[su_dropcap size=”5″]F[/su_dropcap]or filmmakers, sequels are a paradoxical blend of low-risk and sheer ballsiness: Sure, you have a built-in audience, but there’s also the prospect of souring everything that everybody loved about the original. If the first Zombieland was a home run of fun, then Double Tap is a bloop to shallow center. It may not be ambitious, but the movie still connects with just enough humor and intelligence to make it on base.
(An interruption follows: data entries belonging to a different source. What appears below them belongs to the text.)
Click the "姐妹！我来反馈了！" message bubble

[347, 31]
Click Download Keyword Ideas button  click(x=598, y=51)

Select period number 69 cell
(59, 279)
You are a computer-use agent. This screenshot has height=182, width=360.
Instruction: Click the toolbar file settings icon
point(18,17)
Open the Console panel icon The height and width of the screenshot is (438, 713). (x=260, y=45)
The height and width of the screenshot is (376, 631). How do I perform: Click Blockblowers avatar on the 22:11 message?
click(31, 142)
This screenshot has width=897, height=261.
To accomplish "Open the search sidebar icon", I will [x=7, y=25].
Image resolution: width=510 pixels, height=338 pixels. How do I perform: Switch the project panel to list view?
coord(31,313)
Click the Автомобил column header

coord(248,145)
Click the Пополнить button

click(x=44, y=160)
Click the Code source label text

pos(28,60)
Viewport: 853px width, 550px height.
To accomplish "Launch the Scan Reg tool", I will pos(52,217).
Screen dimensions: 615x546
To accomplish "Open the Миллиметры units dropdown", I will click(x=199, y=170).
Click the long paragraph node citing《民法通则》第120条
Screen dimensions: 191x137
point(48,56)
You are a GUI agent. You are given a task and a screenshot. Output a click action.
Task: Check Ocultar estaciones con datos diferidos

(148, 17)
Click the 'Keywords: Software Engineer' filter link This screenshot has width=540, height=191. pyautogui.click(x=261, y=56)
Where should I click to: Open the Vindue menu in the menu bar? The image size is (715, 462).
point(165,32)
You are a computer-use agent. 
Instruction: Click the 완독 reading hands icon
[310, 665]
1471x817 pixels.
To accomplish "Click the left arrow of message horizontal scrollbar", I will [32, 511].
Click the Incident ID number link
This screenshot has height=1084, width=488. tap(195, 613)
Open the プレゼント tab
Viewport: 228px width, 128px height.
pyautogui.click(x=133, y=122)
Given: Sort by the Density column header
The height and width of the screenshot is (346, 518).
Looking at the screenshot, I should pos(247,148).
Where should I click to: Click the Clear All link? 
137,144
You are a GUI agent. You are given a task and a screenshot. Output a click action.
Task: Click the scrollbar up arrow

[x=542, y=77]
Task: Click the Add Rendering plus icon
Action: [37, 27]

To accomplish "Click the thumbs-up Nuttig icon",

It’s a few years after the Z-pocalypse, and grass is beginning to grow over the chalky rubble of civilization. Zombies still totter across the topography, but they are undergoing an undead evolution. The narration filters the monsters into four new categories: “Homers” (as in Simpson) are the dipshit zombies who chase butterflies and thunk into walls. “Ninjas” leap from the shadows and feast on their startled prey. “Hawkings” are smart and adaptive. “T-800s” (yup, after the Terminator) make up a new breed of faster, stronger, and sturdier brain-maniacs who, like Keith Richards, are nearly impossible to kill.
As the zombies evolve, our human heroes from the first film change as well: Wanderlust has gripped Tallahassee (Woody Harrelson), as he yearns to strike out and hunt on his own. Little Rock (Abigail Breslin) chafes at Tallahassee’s meddling stepdad routine and wants to find her first boyfriend. Columbus (Jesse Eisenberg) is ready to take his commitment to Wichita (Emma Stone) to the next level, but she isn’t quite ready for Love in the Time of Zombies.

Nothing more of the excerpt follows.